Dalam pernyataan pers yang disiarkan pada Selasa (17/5) yang diterima VOA, Badan Pusat Statistik (BPS) menyatakan kinerja positif tersebut melanjutkan surplus neraca perdagangan Indonesia yang tercatat sejak Mei 2020.
“Bank Indonesia memandang surplus neraca perdagangan itu telah berkontribusi positif dalam menjaga ketahanan eksternal perekonomian Indonesia,” tambah pernyataan itu, seraya menambahkan bahwa ke depannya Bank Indonesia akan memperkuat sinergi kebijakan dengan pemerintah dan otoritas kebijakan terkait untuk meningkatkan ketahanan eksternal dan mendukung pemulihan ekonomi nasional.
Perdagangan Non-Migas Juga Melesat
Surplus neraca perdagangan yang tercatat pada April 2022 dinilai bersumber dari kenaikan surplus neraca perdagangan non-migas yang mencapai $9,94 miliar, di tengah peningkatan defisit neraca perdagangan migas. Surplus neraca perdagangan non-migas pada April meningkat dibanding jumlah surplus yang tercatat pada Maret, yang mencapai $6,62 miliar.
Perkembangan positif itu didukung oleh peningkatan ekspor non-migas dari $25,09 miliar pada Maret 2022 menjadi $25,89 miliar pada April 2022.
Peningkatan ekspor non-migas terutama bersumber dari ekspor komoditas berbasis sumber daya alam, seperti bahan bakar mineral, yang mencakup batu bara, bijih logam, serta besi dan baja yang didukung oleh harga global yang masih tinggi.

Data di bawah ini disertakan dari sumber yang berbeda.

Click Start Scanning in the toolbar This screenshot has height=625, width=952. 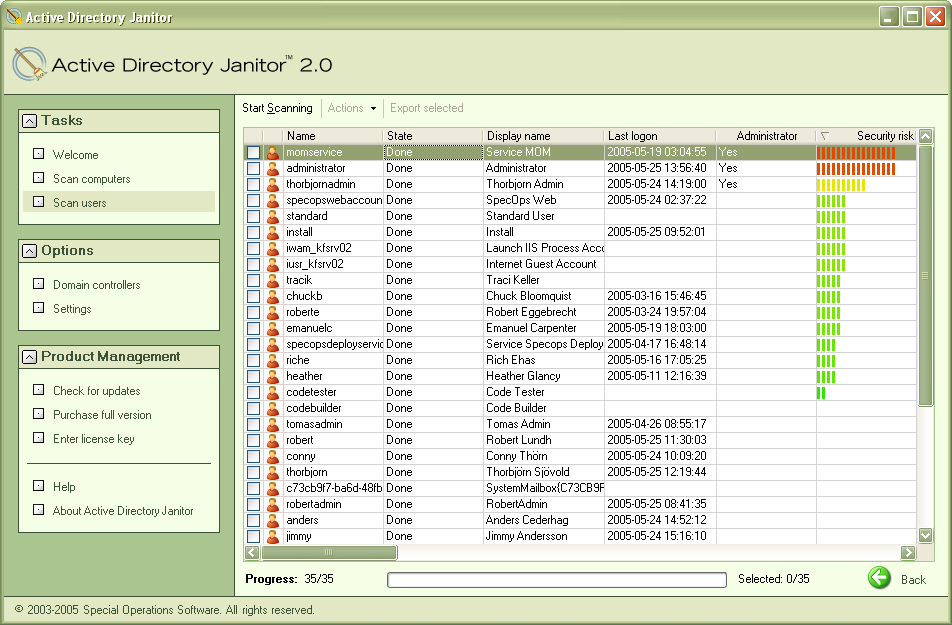coord(275,108)

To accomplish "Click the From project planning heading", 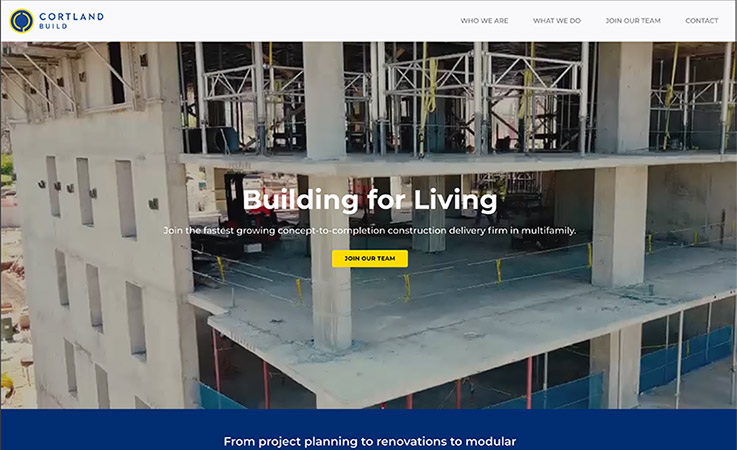I will click(x=370, y=441).
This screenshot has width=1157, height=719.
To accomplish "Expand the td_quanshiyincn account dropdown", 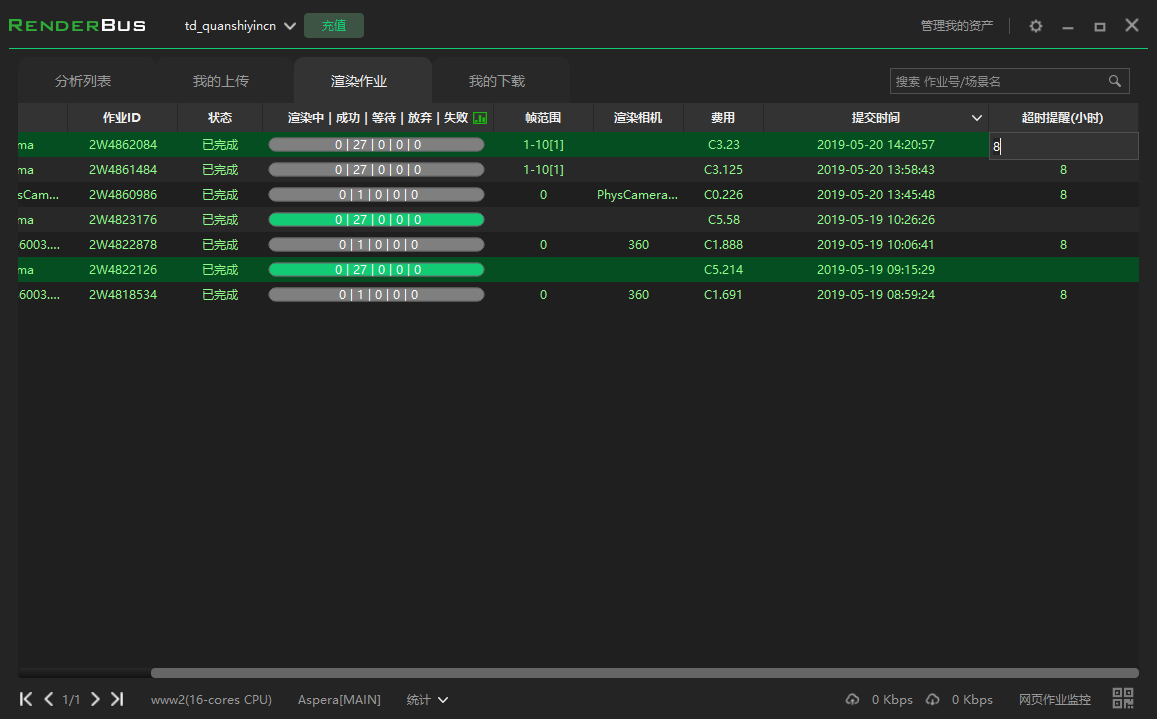I will (x=290, y=26).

Ditinjau dari negara tujuan, ekspor non-migas ke China, Amerika Serikat, dan Jepang tetap tinggi seiring kuatnya permintaan.

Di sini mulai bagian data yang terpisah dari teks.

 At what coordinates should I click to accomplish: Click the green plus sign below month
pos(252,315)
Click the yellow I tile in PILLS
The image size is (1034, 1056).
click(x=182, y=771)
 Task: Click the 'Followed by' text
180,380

Sementara itu defisit neraca perdagangan migas meningkat dari $2,09 miliarpada Maret menjadi $2,38 miliar pada April, sejalan terjadinya peningkatan impor migas yang lebih tinggi dibanding ekspor migas.

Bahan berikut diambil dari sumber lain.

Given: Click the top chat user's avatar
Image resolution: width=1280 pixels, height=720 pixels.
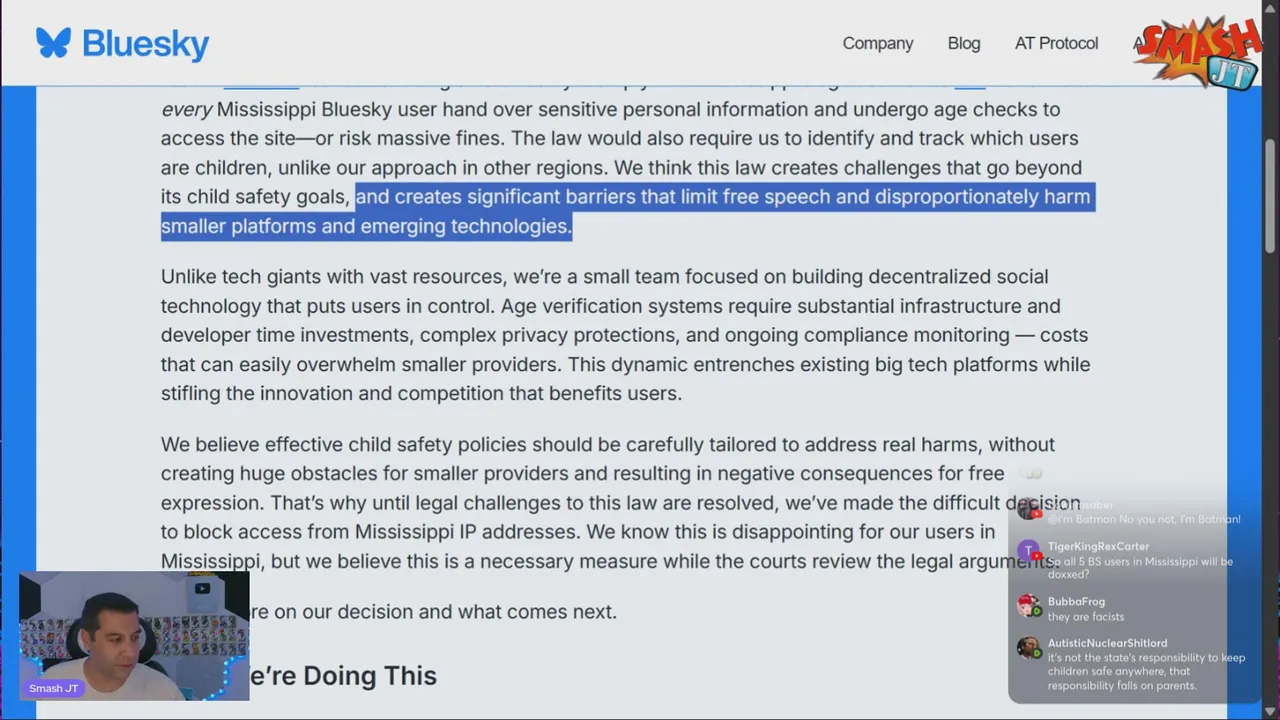Looking at the screenshot, I should pyautogui.click(x=1028, y=508).
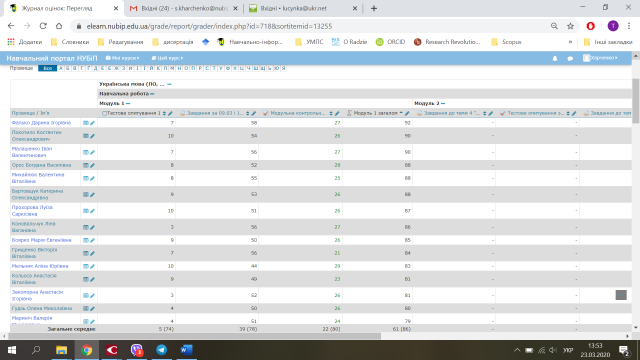
Task: Bookmark this page with the star icon
Action: point(571,26)
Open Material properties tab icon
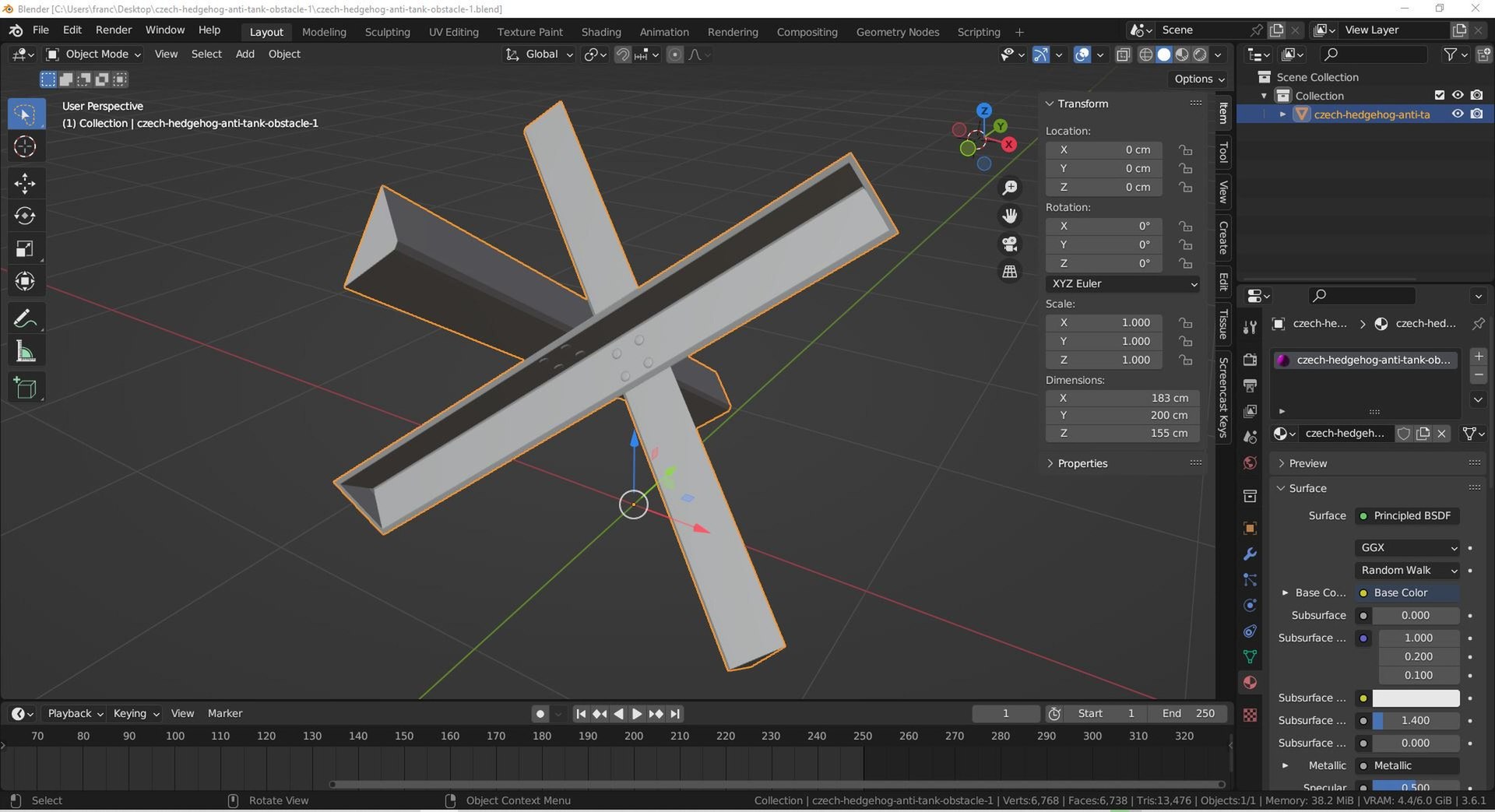 tap(1250, 683)
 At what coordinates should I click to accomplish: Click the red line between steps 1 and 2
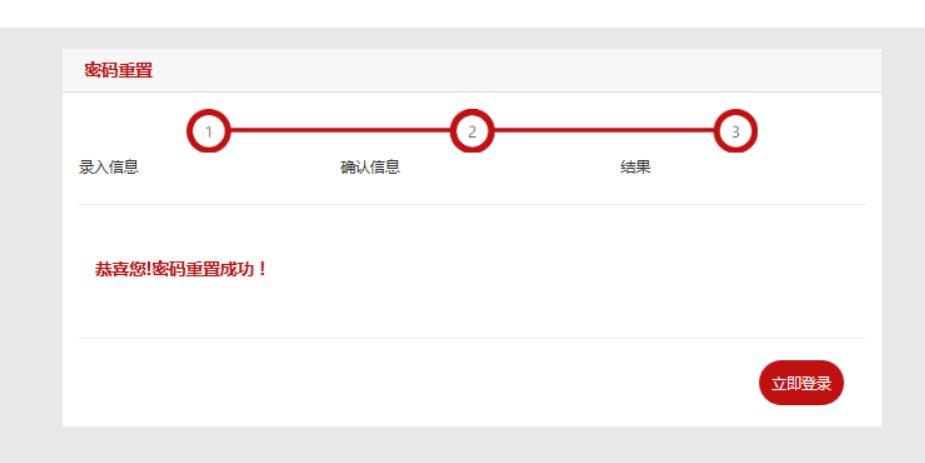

Surplus Terkait Larangan Ekspor CPO?
Kantor berita Reuters melaporkan sebagai pengekspor utama banyak komoditas seperti batu bara, minyak sawit dan nikel, Indonesia telah melaporkan surplus perdagangan setiap bulan dalam dua tahun terakhir ini; menikmati ledakan ekspor dan kenaikan harga komoditas.
Namun pemerintah Indonesia telah menghentikan ekspor minyak sawit mentah (crude plam oil) atau CPO dan beberapa produk turunannya pada 28 April lalu untuk mencoba menurunkan harga minyak goreng di dalam negeri.
Kepala BPS Margo Yuwono dalam konferensi pers, pada Selasa (17/5), mengatakan nilai pengiriman minyak sawit turun sebesar 2,6 persen pada basis bulanan April menjadi $2,99 miliar, dan 10,49 persen berdasarkan volume menjadi 1,93 juta.
Margo mengatakan tidak dapat memastikan apakah penurunan itu terkait dengan larangan ekspor CPO, namun “tentu saja jika tidak dicabut, larangan itu akan mempengaruhi neraca perdagangan kita.”
Rupiah Melemah Tipis
Nilai tukar rupiah, yang telah melemah hampir 0,3 persen menjelang dikeluarkannya data BPS tersebut, tetap tidak berubah meskipun nilai surplus perdagangan mengalami peningkatan besar. Dalam seminggu terakhir ini, nilai rupiah berada di bawah tekanan karena naiknya inflasi ke tingkat tertinggi sejak 2017 dan karena para investor berharap adanya pengetatan moneter Amerika Serikat lebih lanjut.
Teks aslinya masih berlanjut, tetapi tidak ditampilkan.